Sunday, February 10, 2008

2008 Edition NAHBS...

Well, it's that time of year again when frame builders from across the lands converge on one common spot to show off what they've created. I didn't choose to go this year. At one point, I was a little bummed I didn't go - not necessarily for the bikes, but to hang out with old friends and folks I've been conversing with recently. There is a plethora of websites with photos that can put me there.

Bikeradar.com has Gary Boulanger in attendance recording the happenings with pen and digital camera. Cyclingnews.com is present with a multitude of photos. You can even download 53mb worth of photos from Clockwork Bikes' website - which I did to have my own virtual "walk-through" of the show. Bikeportland.org also has a great set of photos on Flickr.

There are a lot of really cool bikes there. However, there are also a lot of very gaudy frames. The concept of something made by hand taken to extremes. Maybe it's because I am a fan of simiplicity, but I'm not digging the super intricate lugwork. Sure, someone put a lot of time into creating those frames, but it just ain't my bag baby. Maybe that's the reason some of these frame makers have multiple year waiting lists - all their time is spent on one-off trailer queens. Something to think about.

A couple of other photos I saw that left me scratching my head:

An example of a tig-welded seat tube junction. Huh? How did that guy even get entry into the show?
Big obnoxious dropouts. Seems some folks have taken Vanilla's elegant dropouts to extremes.


A disc brake rotor mounted to a left crank arm with caliper mounted to the down tube - on a fixie no less.

I didn't quite get this seat stay bridge. And you think they could find a coffee shop other than starbux.


As much as I like a blue/orange color combo and Retrotec's bikes, their triple top tube frame ... looks like a ladder.

Words escape me on this frame.


Sometimes I believe just because you can doesn't mean you should.

What was cool:

Wooden rims.
 

The super sano naked frame of Richard Sachs.


Rick Hunter's suspension frame was very elegant.

This Bruce Gordon was oh so right.


A modern LD stem by Groovy.


I think that trying to find "things" that are cool at the show may be overshadowed by the "concepts" that are cool.
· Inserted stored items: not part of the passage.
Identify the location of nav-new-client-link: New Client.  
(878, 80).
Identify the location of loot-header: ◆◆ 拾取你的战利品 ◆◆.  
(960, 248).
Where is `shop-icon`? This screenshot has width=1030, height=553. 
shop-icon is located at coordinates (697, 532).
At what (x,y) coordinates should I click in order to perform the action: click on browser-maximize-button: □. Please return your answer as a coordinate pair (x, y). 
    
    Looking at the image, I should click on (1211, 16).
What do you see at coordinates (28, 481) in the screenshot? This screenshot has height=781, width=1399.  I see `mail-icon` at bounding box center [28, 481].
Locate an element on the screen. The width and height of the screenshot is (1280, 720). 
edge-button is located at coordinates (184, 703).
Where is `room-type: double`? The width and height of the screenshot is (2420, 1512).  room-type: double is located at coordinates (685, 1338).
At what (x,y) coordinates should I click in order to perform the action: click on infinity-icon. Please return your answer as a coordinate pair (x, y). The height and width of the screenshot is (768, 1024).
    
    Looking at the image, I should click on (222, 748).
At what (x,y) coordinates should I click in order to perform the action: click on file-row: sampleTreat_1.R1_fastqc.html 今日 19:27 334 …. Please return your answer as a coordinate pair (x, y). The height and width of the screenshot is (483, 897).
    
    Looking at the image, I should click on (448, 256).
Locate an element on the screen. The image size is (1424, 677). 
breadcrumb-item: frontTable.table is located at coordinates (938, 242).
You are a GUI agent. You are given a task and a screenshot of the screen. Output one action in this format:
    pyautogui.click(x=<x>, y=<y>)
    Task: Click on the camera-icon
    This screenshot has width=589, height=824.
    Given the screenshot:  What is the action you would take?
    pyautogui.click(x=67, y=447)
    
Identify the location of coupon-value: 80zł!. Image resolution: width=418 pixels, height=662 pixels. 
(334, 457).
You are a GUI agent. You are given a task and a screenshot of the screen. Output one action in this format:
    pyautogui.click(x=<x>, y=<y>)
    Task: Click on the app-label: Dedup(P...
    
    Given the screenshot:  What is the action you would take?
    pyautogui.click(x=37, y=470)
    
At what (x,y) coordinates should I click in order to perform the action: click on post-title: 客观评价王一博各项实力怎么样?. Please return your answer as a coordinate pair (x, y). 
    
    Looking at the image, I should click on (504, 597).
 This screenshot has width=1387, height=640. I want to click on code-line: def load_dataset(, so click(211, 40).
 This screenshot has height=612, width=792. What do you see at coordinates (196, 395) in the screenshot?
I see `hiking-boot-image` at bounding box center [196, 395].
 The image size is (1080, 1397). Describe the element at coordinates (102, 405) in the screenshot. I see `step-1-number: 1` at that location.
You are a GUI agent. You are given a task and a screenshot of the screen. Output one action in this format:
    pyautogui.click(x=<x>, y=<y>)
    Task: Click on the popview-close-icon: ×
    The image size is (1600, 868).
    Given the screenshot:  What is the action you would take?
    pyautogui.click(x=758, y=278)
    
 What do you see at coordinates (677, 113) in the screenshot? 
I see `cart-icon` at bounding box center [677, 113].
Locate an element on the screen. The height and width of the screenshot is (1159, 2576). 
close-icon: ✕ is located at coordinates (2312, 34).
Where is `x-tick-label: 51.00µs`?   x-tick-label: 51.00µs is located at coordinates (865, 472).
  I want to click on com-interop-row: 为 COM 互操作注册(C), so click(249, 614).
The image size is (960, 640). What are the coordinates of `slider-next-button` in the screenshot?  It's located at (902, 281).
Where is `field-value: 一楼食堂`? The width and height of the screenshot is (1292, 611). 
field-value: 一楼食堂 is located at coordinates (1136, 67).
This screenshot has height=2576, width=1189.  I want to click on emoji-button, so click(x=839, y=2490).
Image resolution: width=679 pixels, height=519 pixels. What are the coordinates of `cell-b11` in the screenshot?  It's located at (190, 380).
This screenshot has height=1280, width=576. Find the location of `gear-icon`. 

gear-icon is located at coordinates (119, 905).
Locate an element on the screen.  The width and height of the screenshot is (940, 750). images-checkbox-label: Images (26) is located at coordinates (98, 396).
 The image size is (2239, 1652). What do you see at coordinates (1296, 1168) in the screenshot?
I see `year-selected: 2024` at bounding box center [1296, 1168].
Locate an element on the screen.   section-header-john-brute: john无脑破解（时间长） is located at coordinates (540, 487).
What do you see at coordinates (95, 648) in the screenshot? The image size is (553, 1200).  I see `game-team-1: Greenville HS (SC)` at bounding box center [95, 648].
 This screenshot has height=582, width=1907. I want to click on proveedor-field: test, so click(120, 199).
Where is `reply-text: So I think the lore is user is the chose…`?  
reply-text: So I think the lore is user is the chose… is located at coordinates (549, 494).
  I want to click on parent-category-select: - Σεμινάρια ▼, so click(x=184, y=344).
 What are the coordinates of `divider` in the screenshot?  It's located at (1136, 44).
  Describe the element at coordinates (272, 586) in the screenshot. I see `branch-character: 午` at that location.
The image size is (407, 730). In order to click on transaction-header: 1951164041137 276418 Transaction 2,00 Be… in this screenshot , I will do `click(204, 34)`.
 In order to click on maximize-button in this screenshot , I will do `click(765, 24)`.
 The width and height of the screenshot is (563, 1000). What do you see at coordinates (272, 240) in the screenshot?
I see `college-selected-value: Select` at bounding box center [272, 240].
The one prevailing bike concept (I hesitate to label "concept" because it should be well beyond the conceptual stage) that is very cool is the bike that is not designed to go fast. The bike that is meant to be ridden from here to there and back. The bike that is fun to ride and can carry something besides the rider. The bike that is so fun to ride that you don't want to drive your car. There were a lot of them at this show. I believe that this is the show and the folks who will help drive the movement to get people out of their car and on their bike for that weekend trip to the market, to the video rental store, to the post office, to the park for a picnic lunch... These frame builders are the guys who are going to make bikes cool again.

(What's playing: Well, it's 2:00 so it's gotta be KWMR because my kid will be on the radio with his selection of 5 songs.)